If the earlier request for CEQA-related documents was not clear enough, the Tattler again wrote to the School District’s Roy Miller to request a copy of this ECCL traffic study.  For good measure, the City also received a request for the same ECCL traffic study document.

After several days, lawyers for both the City and the School District flatly refused the Tattler’s request for Public Documents.  City Attorney Biddle responded on behalf of the City that the traffic study was a “draft” not subject to the Public Records Act.  Mr. Biddle’s letter claims that “the public interest in withholding those records clearly outweighs the public interest in disclosure,” citing a California Supreme Court decision called Citizens for a Better Environment v. Department of Food and Agriculture

Phony Case Law
Readers might find it as amusing as we did to read the court opinion cited by Mr. Biddle (in the link above), because what the Court actually decides in that case is that the documents at issue have to be disclosed to the extent the document contains factual material and that only the expressions of opinion have to be redacted.  So, clearly this top secret ECCL traffic study is either entirely a work of opinion, and therefore not subject to disclosure, or a work containing factual material that the City and School District are improperly withholding from the public.  This leaves one to wonder what value a traffic study would have to a CEQA process if it were made up entirely of opinion and contained no facts on which to base those opinions.   Leave it to our School District to break exciting new ground in purely fictional traffic studies!  Bravo!  The Tattler expected nothing less.

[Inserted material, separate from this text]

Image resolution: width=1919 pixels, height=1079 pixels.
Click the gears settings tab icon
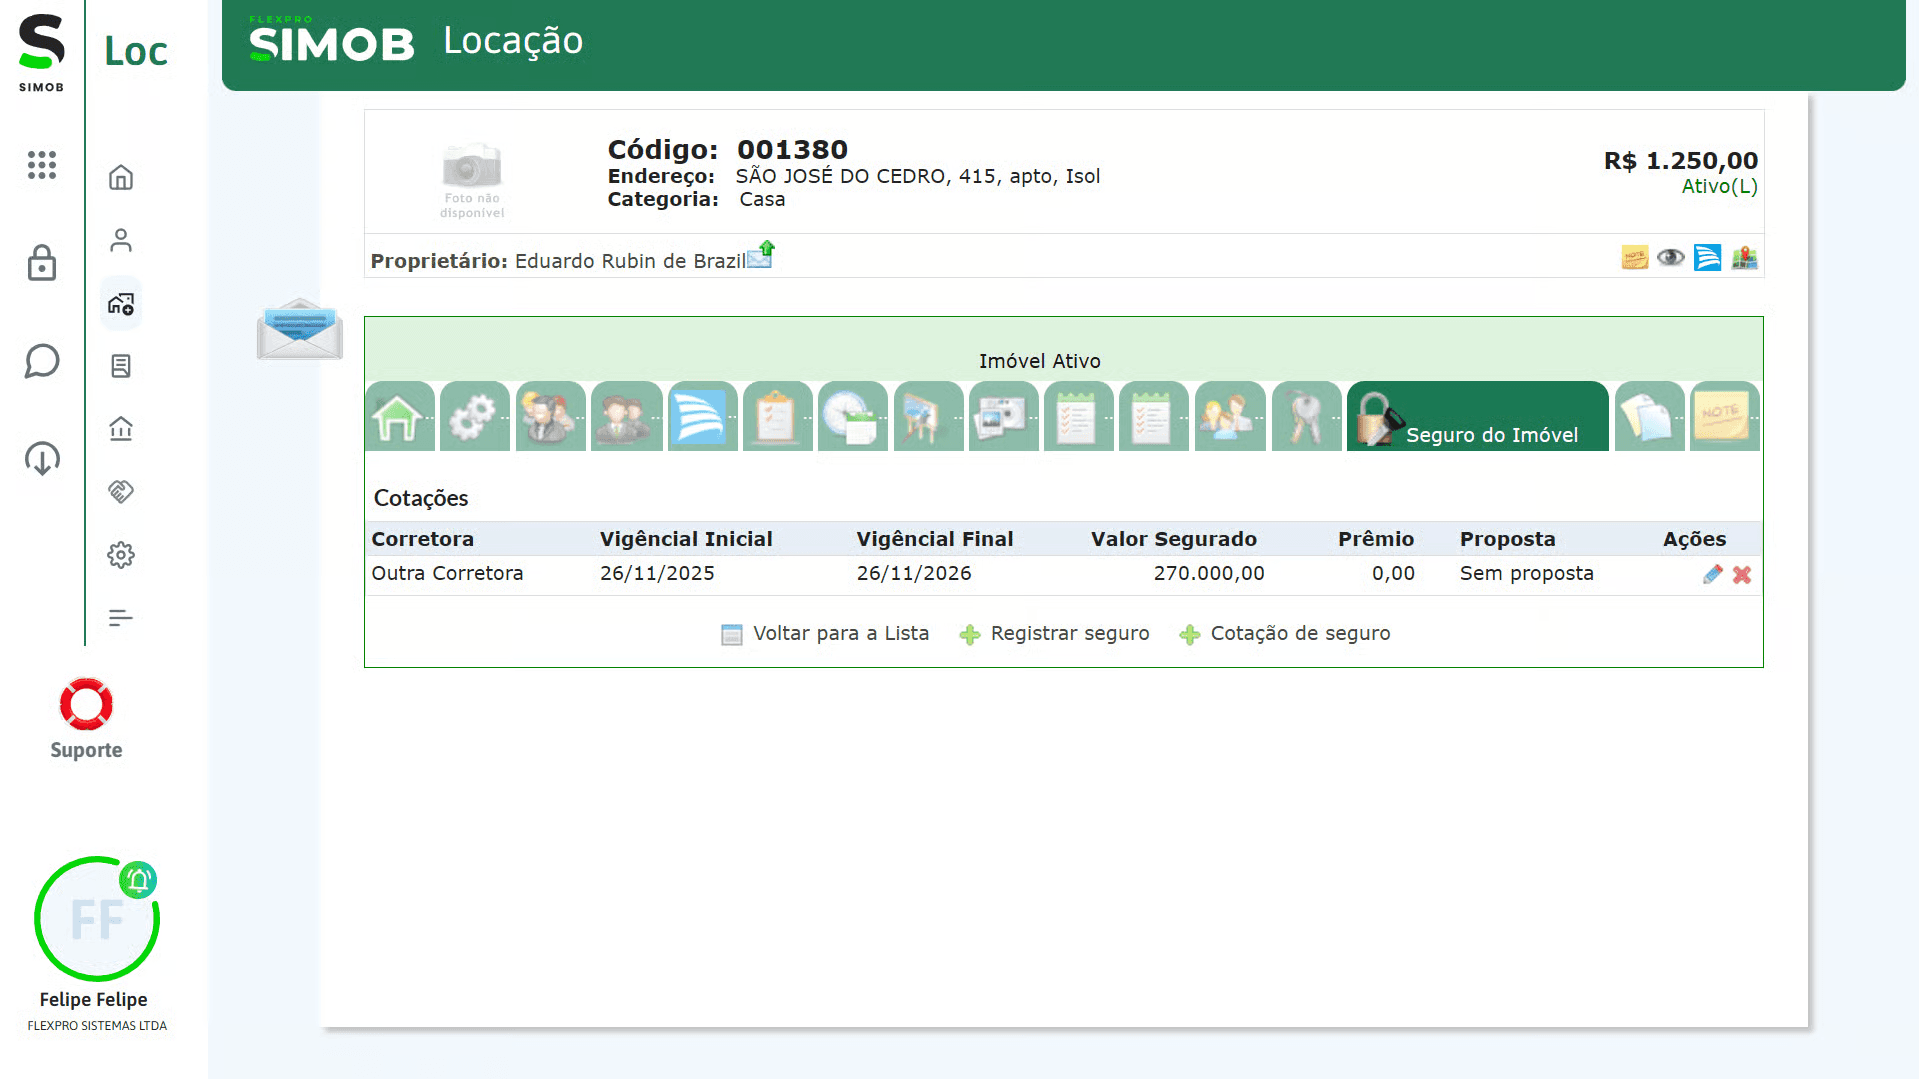(474, 417)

Mr. Biddle also argued that the documents requested were “deliberative materials necessary for robust agency discussion” and therefore subject to an exception to the Public Records Act intended to foster “robust policy discussions.” This is what the Tattler has always found to be true of both our City and School District. They never shy away from a “robust” policy debate… just so long as the public isn’t included.  If we're allowed to listen in, presumably the talk becomes wimpy and feeble.

This City and this School District, fearful as they are of transparency should come clean with regard to this withholding of documents.  We ask again, are these environmental documents for the Center of Community Life factual in nature?  If so, the City Attorney's own citation requires their release to the public, by his own reckoning he must make them available.  And in that case, Mr Biddle and the School District is wrong, for they are harming the public more by withholding these documents than by releasing them to the rightful owners, the public.